Search the material for the word "unit" and report each line where it turns up.

□ □ □

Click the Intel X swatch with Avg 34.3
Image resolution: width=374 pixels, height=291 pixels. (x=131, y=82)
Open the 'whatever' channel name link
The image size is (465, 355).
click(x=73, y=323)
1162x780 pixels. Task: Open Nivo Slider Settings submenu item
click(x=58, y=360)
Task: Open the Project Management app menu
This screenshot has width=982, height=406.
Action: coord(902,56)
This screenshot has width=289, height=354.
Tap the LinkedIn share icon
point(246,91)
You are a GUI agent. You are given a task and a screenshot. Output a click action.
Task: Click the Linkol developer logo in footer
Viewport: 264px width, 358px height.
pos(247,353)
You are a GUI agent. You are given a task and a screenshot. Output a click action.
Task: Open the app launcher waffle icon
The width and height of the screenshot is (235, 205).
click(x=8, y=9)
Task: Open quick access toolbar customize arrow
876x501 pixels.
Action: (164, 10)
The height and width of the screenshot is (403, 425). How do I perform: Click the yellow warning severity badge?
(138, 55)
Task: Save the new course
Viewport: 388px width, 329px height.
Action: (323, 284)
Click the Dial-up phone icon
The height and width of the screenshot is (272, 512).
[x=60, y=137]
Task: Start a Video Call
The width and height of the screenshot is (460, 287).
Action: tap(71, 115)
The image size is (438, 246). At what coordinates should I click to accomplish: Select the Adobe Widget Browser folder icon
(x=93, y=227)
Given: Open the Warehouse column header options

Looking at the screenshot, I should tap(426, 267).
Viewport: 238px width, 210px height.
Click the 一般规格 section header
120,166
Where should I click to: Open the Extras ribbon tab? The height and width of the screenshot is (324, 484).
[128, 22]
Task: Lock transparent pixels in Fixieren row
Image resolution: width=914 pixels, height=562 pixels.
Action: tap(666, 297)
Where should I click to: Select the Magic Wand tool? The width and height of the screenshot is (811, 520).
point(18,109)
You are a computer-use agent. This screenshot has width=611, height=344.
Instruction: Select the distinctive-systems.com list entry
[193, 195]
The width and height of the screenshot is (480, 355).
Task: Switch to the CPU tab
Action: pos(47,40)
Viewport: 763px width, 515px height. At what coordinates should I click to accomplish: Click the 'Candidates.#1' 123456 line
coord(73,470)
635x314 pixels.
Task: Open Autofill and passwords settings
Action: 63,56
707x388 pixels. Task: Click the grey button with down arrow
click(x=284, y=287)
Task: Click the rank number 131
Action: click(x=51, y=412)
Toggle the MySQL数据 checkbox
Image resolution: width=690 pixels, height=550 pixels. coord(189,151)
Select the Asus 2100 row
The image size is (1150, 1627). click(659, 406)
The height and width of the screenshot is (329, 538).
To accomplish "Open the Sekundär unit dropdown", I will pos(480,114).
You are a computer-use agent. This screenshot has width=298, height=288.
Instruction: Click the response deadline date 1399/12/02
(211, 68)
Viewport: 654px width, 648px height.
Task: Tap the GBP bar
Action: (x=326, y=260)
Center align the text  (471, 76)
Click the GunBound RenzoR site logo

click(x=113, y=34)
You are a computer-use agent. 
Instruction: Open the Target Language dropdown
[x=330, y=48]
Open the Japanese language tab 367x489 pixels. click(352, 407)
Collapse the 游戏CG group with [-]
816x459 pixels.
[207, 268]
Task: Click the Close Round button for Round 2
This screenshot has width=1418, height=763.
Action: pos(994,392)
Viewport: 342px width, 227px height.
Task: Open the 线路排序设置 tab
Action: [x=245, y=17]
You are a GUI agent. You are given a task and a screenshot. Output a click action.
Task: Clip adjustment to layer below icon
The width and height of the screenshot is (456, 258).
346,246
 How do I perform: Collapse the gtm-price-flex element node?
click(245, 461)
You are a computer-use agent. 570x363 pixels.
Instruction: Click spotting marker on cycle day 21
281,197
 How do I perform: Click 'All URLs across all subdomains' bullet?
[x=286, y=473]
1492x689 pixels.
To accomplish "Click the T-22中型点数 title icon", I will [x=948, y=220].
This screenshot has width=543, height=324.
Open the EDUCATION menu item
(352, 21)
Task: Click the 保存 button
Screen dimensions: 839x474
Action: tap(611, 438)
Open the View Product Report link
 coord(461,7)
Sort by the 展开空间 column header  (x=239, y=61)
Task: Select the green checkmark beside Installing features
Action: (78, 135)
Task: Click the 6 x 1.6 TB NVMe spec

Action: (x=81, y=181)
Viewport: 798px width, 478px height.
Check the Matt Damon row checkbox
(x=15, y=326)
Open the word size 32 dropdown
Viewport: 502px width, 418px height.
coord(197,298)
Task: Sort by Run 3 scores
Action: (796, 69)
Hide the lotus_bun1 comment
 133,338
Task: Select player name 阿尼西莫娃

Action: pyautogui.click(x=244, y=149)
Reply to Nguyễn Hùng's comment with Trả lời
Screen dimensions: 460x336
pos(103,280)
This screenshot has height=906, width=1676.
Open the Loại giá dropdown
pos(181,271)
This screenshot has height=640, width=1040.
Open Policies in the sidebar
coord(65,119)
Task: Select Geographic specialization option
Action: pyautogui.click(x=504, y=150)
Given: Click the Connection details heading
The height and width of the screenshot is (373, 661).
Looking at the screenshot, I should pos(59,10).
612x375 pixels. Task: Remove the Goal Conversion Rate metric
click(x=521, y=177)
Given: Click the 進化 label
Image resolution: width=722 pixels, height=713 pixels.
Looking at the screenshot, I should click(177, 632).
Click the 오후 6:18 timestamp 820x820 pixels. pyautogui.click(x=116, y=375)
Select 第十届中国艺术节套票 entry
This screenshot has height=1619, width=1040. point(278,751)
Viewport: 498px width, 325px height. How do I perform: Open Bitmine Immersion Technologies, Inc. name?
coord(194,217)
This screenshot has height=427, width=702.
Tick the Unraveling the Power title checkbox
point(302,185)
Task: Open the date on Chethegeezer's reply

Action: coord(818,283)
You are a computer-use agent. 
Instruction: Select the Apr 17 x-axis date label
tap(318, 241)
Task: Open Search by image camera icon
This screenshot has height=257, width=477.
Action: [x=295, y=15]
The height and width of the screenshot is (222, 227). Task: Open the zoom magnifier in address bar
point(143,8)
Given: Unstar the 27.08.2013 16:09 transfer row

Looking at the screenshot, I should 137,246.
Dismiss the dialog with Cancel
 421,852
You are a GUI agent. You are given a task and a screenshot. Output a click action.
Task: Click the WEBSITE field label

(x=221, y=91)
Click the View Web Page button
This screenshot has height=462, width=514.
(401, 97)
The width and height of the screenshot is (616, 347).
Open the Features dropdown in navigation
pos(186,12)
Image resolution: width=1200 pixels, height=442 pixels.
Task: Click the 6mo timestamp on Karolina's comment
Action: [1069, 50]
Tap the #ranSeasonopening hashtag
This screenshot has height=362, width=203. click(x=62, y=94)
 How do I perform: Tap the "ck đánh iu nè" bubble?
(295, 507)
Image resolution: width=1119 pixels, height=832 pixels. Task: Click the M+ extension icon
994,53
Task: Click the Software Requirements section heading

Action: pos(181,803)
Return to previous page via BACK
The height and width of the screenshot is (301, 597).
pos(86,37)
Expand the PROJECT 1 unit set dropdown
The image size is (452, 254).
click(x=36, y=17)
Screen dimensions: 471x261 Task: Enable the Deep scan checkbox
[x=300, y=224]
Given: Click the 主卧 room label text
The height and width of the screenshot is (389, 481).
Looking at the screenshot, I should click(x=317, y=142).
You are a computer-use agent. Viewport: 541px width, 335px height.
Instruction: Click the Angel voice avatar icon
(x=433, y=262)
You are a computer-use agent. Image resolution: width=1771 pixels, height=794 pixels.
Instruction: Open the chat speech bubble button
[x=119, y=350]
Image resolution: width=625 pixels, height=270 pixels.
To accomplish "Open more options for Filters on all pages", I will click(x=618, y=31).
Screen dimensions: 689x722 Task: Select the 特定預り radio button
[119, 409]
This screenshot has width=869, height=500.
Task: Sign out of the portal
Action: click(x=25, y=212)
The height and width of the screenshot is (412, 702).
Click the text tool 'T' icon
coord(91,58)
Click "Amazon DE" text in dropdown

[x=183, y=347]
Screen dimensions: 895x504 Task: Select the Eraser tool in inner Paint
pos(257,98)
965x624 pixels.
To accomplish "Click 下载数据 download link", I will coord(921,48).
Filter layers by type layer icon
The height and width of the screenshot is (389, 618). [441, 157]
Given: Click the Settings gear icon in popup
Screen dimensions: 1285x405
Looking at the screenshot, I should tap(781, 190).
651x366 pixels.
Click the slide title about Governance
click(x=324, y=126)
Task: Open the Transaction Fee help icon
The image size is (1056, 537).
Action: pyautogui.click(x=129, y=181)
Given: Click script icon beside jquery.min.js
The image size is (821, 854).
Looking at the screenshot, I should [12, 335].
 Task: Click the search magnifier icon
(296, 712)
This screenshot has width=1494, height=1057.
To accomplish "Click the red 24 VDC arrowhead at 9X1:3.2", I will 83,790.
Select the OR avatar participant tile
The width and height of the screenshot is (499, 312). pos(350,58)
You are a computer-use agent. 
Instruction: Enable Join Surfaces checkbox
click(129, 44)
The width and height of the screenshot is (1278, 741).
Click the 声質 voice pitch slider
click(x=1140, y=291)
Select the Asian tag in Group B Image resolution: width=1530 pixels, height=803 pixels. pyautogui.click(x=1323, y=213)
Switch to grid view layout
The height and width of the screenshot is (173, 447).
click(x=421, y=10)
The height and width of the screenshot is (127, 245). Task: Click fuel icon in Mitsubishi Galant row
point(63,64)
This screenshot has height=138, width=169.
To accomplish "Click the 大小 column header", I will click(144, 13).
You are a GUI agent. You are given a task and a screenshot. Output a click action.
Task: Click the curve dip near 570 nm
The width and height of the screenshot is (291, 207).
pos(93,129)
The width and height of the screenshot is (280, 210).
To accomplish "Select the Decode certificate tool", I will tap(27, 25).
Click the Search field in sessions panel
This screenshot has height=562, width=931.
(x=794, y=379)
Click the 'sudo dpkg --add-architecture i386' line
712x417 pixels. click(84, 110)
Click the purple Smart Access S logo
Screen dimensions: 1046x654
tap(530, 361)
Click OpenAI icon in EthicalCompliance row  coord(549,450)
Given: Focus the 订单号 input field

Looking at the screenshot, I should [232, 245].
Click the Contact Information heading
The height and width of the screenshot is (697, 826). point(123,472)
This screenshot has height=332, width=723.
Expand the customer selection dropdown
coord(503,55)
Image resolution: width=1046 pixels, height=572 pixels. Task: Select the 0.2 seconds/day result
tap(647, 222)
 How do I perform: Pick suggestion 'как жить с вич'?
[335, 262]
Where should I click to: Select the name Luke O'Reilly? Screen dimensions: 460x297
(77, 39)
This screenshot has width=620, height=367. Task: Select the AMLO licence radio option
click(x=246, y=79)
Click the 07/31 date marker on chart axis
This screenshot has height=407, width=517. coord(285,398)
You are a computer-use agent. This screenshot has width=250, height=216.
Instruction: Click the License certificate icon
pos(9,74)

□ □ □

Output of the exercise:
To accomplish "Open the Sekundär unit dropdown", I will pos(480,114).
Expand the PROJECT 1 unit set dropdown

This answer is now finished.